┌─ Entries shown

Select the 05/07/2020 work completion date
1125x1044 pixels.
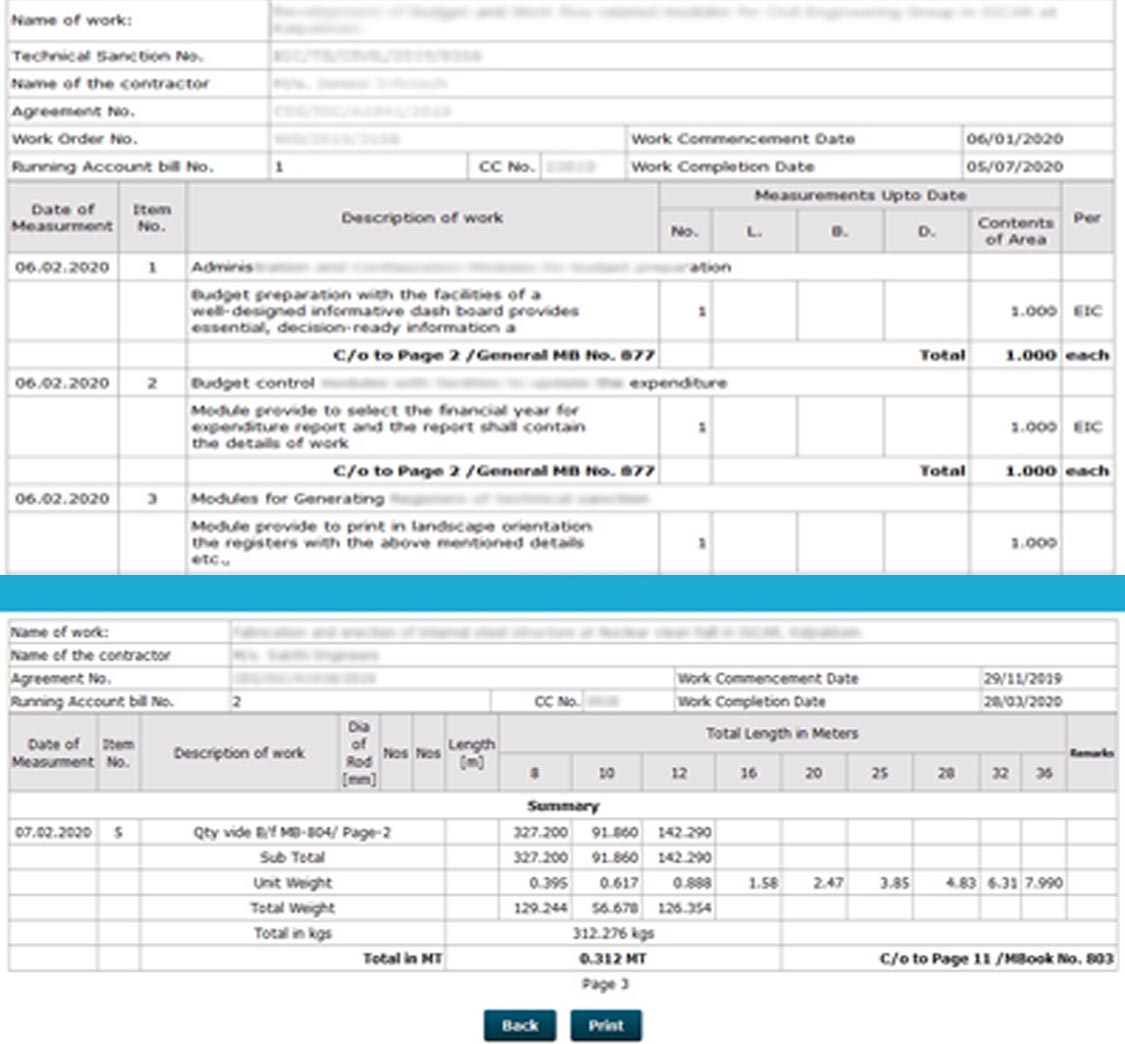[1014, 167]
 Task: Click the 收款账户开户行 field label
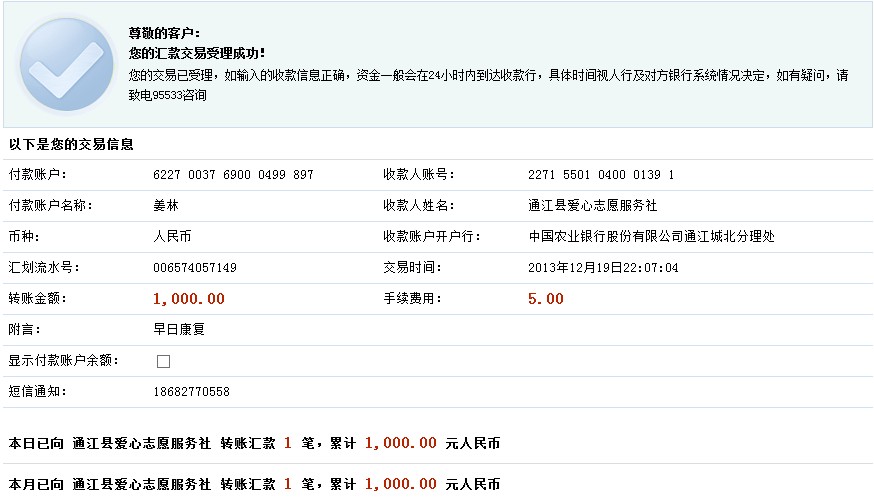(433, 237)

└─
┌─ Entries shown

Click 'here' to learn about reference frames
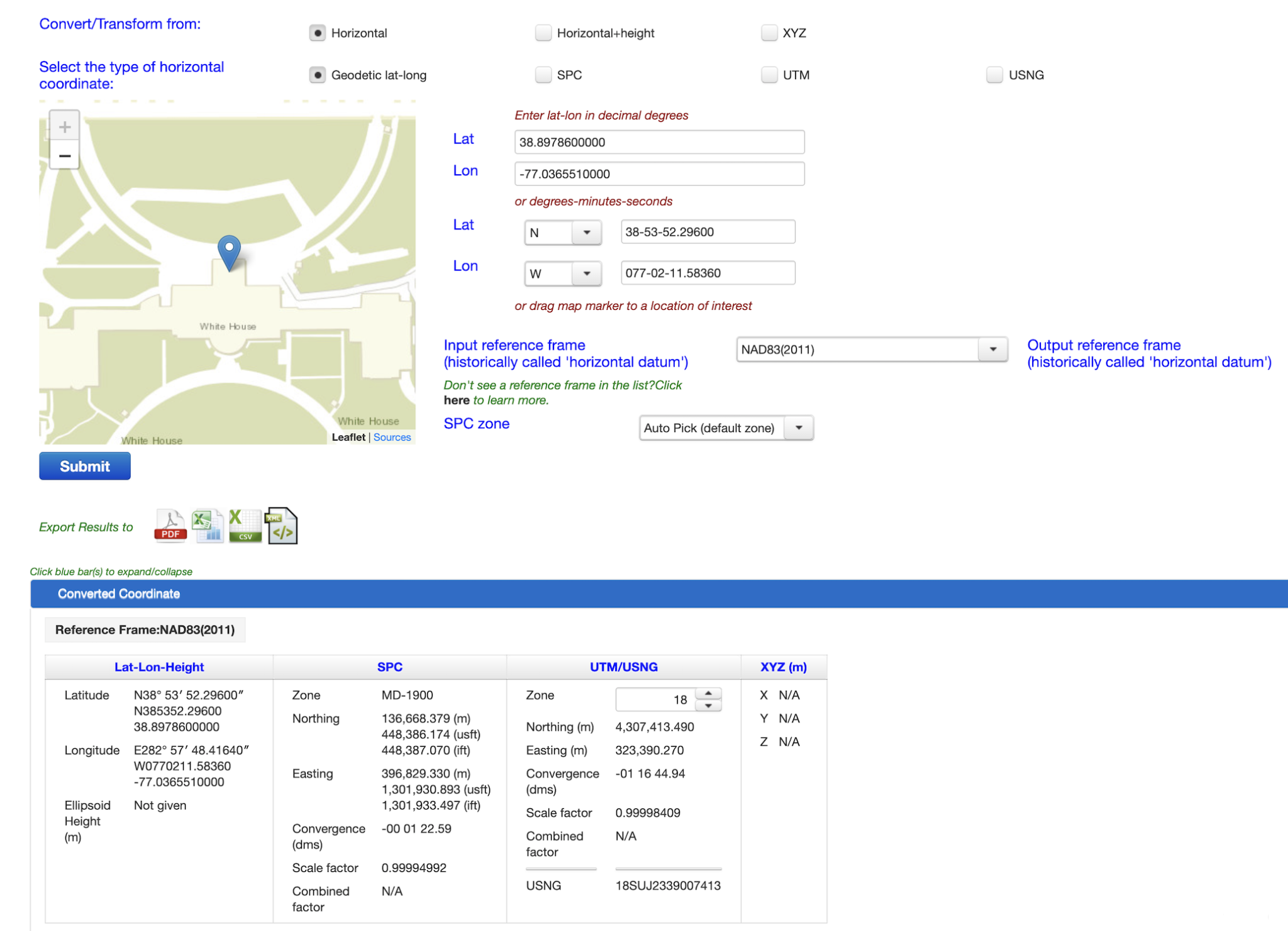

└─
┌─ Entries shown

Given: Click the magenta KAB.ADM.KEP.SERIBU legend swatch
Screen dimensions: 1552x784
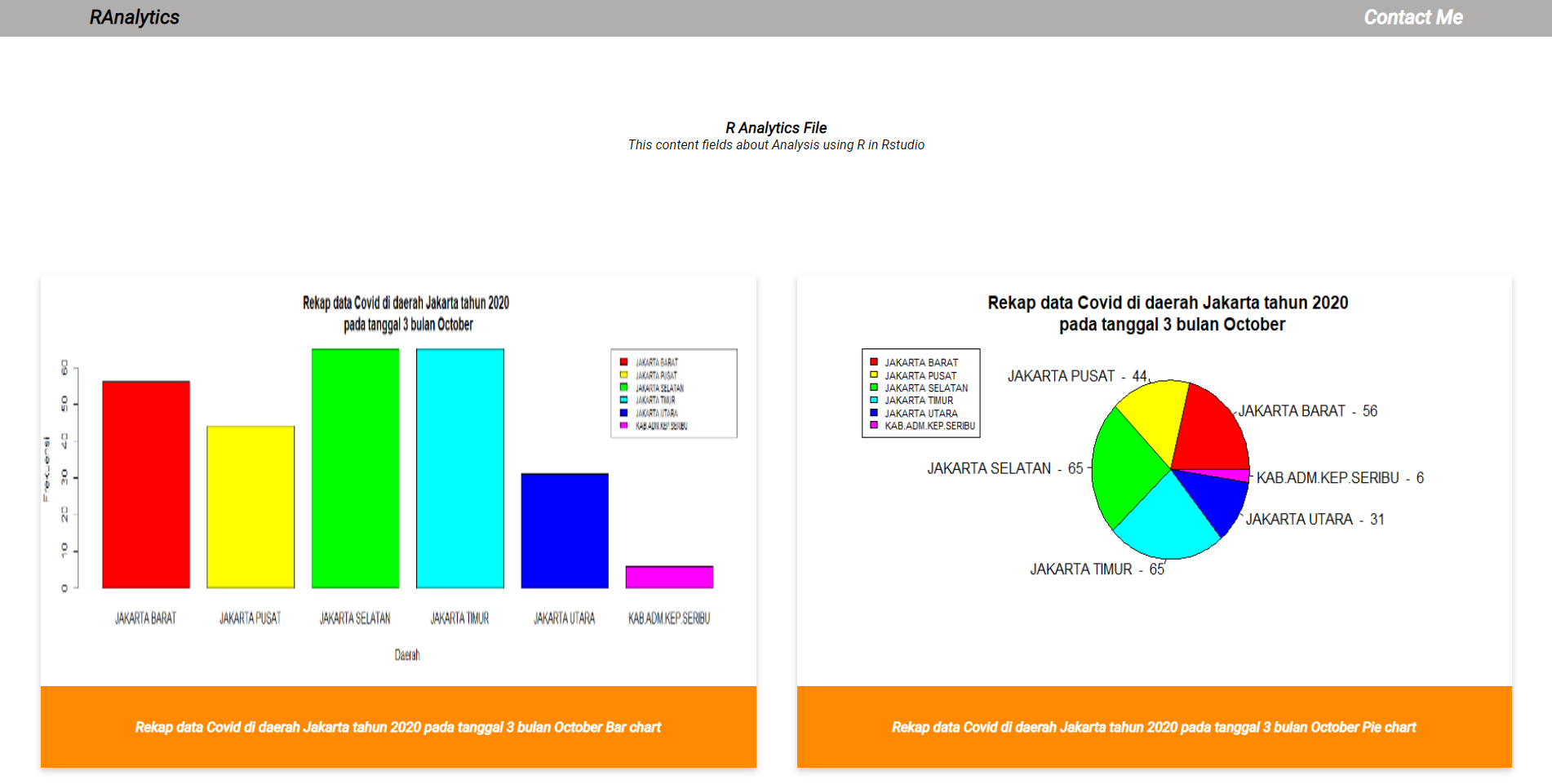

└─

Given request: Reproduce the items verbatim, starting at the line containing "Given: Click the" and ending at the line containing "Screen dimensions: 1552x784".

Complete response:
Given: Click the magenta KAB.ADM.KEP.SERIBU legend swatch
Screen dimensions: 1552x784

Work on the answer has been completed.